Pen, Paper and a Mountainside: Expedition Diaries from Mt. Logan


Colonel Foster treats the frostbitten fingers and toes of A.H. MacCarthy and H.F. Lambart after their summit push. Frostbitten fingers make for very poor writing conditions. [Photo] 1925 Canadian Alpine Journal, courtesy The Alpine Club of Canada

Documenting the Facts

The answers our climbers gave to the question of "why" landed in one of two broad camps: journaling to document facts or journaling to process the experience in a personal way.

Much of what we know about each of the climbs on Mt. Logan comes from information originally recorded as a journal entry. Sometimes these entries became references for more detailed depictions in other publications. As John Evans put it, "the journals can contribute to telling the story later."

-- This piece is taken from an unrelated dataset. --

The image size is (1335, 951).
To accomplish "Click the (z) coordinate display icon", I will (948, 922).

David Jones distinguishes his more fact-based journals from more reflective journaling by calling them logs, which he kept for some 45 years. "With few exceptions, my [logs] are focused on [recording] the facts, events, times, elevations, food, fuel consumed - in short information that I might use at some future date," Jones explained. His logs are extensive and keep a record of every climb he has made, including 250 first ascents and over 600 total routes, he said.

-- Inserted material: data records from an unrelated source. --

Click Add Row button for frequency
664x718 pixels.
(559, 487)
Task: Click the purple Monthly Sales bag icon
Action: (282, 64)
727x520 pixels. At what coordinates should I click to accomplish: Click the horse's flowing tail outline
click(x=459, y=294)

Jock Glidden operates similarly to Jones. Glidden said he often used a notebook to keep track of information, such as expenses, critical addresses and phone numbers, equipment, food lists and medical kit contents.

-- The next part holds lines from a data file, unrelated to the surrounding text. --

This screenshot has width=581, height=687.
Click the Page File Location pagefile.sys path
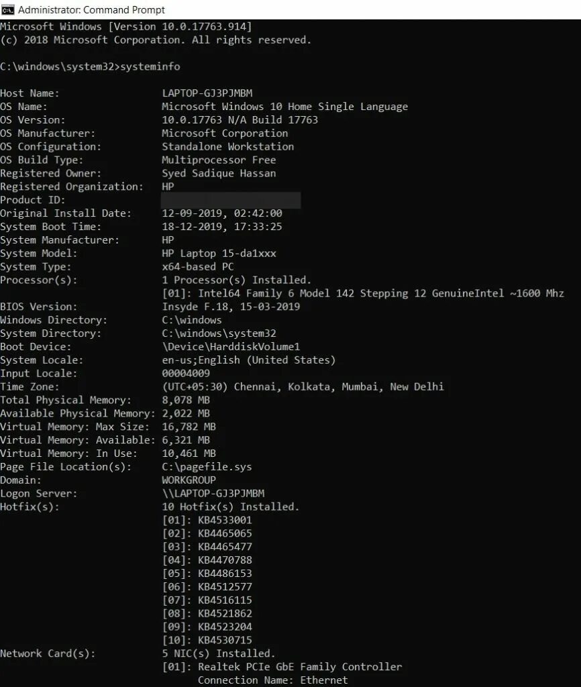207,467
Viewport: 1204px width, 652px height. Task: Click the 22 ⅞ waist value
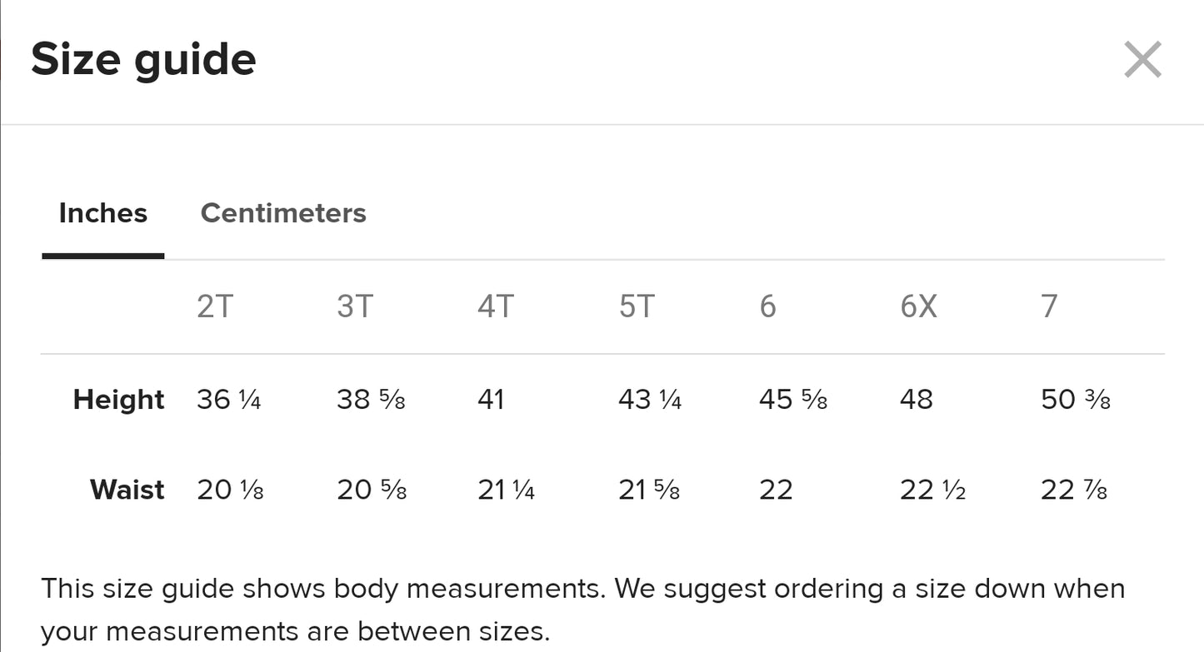(x=1074, y=490)
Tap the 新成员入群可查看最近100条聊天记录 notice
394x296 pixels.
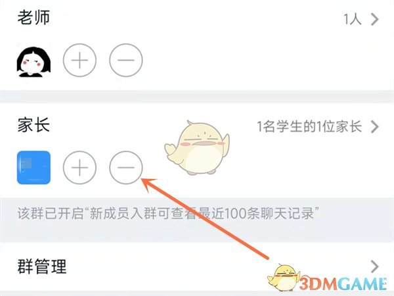pos(168,213)
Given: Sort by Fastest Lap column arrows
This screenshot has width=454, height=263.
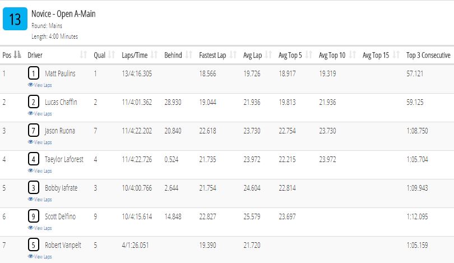Looking at the screenshot, I should (233, 54).
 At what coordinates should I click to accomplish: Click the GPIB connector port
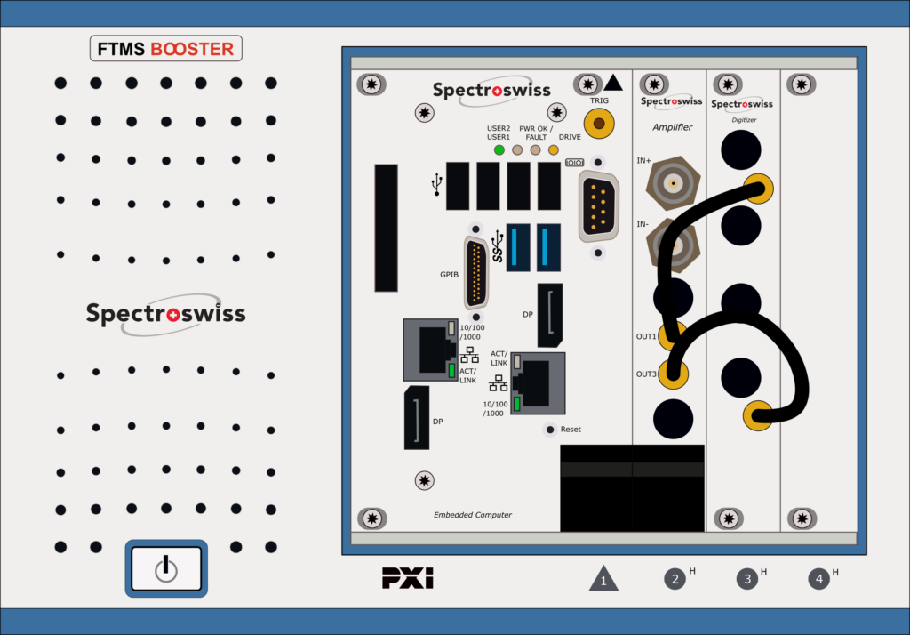tap(476, 273)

For Evans, his journals really just serve the purpose of keeping a record of the facts. "In most of my journals, they are not full of great, brilliant insights," he said. "Mostly it is the day-to-day doing, but nothing very inspirational." House, on the other hand, doesn't write for the purpose of details, but rather to reflect on his own thoughts and experiences.

A Friend on the Mountain

House observed: "I think many of us feel a universally human need to download and share our experiences." His journals may include some facts and figures to remember later, but for the most part they serve to "organize and process the daily internal dialogue." While climbing partners can help us to "download" our thoughts and feelings, he said, there are times when nothing is more comforting than pen and paper.


He noted that his densest journals are the ones he wrote when on solo expeditions:

"When traveling and climbing with great mates, that naturally happens back at camp, or even in the bivy; that fresh, excited recounting of the day's special moments, often characterized by overloud voices, hand gestures and amazed laughter at what we got ourselves into—and out of. Those conversations are so charged, so immediate, and so intimate, that I feel like I'm truly re-living the moment. Some of those moments are steeped in ecstasy, some in pain. But they're so vivid right then.

"When I'm alone, I don't have that outlet. There is no one to tell the stories to. But the energy is the same. The feeling at these times is that I just can't write fast enough. On some expeditions I tried taking a miniature voice recorder and speaking into it. (That didn't work for some reason; I was held back by some self-consciousness.) So, I journal, scribing those raw, immediate emotional memories onto paper."

In the front flap of John Evans' journal from the 1965 Hummingbird Ridge expedition, which he called "a record of events and personal impressions," he listed the names of his expedition mates. [Photo] John Evans

House forgot to bring his journal to Logan. But that didn't stop him from writing. He scribbled five or six entries on scrap paper instead. The entries primarily recorded the angst he and Joe Josephson went through deciding when to make their attempt on King Peak. "Sometimes, when the conversations are good, I journal less," he said, alluding to the fact that, for the most part, his company provided the outlet he needed on that particular ascent.

A journal, then, can be a confidant, listener and a friend who comforts. Jock Glidden, who is also a professional philosopher and, in his words, "trained to be reflective," found his journal to be "a reflective instrument" that allowed him to consolidate his thoughts. Journaling helped him to prepare for the future, which was the case on Logan when his co-leader, Frank Sarnquist, injured his back early on in the expedition, leaving the burden of leadership solely to Glidden. The important lessons he learned began to congeal as he spent the time to write.